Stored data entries
——

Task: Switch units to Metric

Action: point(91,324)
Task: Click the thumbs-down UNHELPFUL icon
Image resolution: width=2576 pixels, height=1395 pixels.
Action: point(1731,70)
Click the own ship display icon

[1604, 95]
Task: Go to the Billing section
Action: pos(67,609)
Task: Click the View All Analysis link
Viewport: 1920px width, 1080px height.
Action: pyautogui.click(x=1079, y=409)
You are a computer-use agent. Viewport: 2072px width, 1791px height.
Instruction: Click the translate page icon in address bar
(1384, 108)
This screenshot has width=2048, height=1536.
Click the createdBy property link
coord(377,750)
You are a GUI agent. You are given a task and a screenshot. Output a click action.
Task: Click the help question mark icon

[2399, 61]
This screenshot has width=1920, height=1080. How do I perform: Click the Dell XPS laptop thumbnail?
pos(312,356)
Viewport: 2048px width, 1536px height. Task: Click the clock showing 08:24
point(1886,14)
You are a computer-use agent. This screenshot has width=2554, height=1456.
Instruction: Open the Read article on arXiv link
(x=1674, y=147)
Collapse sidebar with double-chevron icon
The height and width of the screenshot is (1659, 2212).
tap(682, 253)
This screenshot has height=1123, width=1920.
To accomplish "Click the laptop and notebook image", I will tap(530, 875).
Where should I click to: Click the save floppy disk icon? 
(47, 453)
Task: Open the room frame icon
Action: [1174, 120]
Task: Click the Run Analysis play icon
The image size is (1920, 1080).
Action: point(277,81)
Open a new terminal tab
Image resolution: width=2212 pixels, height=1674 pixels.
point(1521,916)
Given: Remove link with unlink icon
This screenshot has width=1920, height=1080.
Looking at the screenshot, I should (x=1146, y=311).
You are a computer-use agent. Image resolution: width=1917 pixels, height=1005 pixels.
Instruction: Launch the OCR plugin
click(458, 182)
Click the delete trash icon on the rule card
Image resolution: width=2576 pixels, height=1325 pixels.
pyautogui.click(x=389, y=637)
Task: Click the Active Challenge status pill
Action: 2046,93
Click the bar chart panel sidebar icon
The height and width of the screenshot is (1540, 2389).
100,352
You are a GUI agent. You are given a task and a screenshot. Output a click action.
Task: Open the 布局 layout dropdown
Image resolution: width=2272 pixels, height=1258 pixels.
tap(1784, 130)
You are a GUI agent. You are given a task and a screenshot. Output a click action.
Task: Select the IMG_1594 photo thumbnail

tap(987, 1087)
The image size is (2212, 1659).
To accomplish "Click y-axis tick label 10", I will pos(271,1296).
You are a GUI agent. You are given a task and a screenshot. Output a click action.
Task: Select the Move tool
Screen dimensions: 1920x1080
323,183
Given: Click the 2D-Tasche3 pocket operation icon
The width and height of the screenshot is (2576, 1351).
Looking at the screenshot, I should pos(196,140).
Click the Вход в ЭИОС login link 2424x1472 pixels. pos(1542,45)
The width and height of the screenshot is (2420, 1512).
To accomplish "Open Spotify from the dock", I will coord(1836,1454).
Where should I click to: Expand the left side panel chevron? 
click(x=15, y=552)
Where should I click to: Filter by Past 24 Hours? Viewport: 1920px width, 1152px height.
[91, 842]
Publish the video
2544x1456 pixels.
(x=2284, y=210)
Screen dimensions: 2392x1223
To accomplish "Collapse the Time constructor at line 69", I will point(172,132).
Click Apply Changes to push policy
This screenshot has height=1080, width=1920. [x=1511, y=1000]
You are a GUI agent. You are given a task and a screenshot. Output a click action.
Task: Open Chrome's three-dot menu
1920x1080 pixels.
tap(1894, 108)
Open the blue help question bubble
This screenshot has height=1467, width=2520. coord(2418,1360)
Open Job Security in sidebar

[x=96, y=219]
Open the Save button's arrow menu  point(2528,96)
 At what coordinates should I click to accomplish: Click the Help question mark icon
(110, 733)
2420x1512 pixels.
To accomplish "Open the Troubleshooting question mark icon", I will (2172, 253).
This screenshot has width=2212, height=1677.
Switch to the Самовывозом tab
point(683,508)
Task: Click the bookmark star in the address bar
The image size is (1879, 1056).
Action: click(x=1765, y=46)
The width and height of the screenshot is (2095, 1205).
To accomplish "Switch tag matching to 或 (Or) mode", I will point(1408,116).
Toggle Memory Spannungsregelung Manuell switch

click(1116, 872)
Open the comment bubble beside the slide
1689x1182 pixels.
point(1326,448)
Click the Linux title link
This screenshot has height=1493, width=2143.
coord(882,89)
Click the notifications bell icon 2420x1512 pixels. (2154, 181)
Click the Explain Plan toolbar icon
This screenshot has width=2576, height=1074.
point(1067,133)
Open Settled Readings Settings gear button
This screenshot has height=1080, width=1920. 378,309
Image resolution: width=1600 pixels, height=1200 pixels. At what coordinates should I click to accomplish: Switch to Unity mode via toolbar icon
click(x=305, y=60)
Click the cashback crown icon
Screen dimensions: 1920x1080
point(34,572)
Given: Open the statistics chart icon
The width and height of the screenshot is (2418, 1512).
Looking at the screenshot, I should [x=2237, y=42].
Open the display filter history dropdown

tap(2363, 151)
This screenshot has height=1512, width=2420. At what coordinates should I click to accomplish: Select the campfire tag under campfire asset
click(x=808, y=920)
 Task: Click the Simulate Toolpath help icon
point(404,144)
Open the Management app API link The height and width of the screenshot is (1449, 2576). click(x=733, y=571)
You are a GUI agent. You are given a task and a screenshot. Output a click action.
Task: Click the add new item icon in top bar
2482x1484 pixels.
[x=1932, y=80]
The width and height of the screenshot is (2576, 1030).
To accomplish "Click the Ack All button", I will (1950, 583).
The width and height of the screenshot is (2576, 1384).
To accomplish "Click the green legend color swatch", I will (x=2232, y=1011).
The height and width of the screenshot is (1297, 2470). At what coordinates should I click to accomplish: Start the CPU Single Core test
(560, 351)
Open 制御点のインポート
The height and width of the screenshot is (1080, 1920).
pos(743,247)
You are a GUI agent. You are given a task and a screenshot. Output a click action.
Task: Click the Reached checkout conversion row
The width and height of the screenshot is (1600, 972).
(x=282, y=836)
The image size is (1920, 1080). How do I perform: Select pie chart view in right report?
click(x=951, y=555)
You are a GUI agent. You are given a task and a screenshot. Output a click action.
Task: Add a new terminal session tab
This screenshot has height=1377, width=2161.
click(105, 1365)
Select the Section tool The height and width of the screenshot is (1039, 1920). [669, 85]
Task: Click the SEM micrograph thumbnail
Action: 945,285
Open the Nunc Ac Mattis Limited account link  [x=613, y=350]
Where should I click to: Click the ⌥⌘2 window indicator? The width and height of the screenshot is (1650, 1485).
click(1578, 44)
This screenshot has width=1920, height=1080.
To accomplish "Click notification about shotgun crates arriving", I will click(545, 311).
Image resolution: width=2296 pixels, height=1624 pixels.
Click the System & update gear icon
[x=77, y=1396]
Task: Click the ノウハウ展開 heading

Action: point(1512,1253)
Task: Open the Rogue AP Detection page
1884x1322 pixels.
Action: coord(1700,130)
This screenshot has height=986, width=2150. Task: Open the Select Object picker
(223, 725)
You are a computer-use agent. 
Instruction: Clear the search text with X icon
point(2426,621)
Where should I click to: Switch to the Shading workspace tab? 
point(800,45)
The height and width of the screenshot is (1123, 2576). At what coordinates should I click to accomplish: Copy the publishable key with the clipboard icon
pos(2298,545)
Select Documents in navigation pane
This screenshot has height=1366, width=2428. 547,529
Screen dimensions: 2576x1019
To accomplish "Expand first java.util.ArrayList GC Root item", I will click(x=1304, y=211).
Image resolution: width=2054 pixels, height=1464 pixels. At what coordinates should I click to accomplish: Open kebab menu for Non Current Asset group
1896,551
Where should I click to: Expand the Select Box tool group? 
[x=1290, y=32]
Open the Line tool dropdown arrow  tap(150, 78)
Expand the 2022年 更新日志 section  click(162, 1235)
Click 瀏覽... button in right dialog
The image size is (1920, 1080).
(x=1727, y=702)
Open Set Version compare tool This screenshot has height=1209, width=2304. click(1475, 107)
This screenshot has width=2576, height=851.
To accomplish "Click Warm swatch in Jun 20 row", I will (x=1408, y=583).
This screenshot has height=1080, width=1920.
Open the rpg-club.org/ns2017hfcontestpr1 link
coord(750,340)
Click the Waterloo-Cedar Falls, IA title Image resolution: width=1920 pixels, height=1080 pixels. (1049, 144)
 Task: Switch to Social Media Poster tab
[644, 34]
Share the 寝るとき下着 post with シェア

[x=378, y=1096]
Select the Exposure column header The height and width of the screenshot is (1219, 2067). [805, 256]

——

What this task involves → Locate and copy each line in the data above that includes the word "swatch".

The answer →
To accomplish "Click the green legend color swatch", I will (x=2232, y=1011).
To accomplish "Click Warm swatch in Jun 20 row", I will (x=1408, y=583).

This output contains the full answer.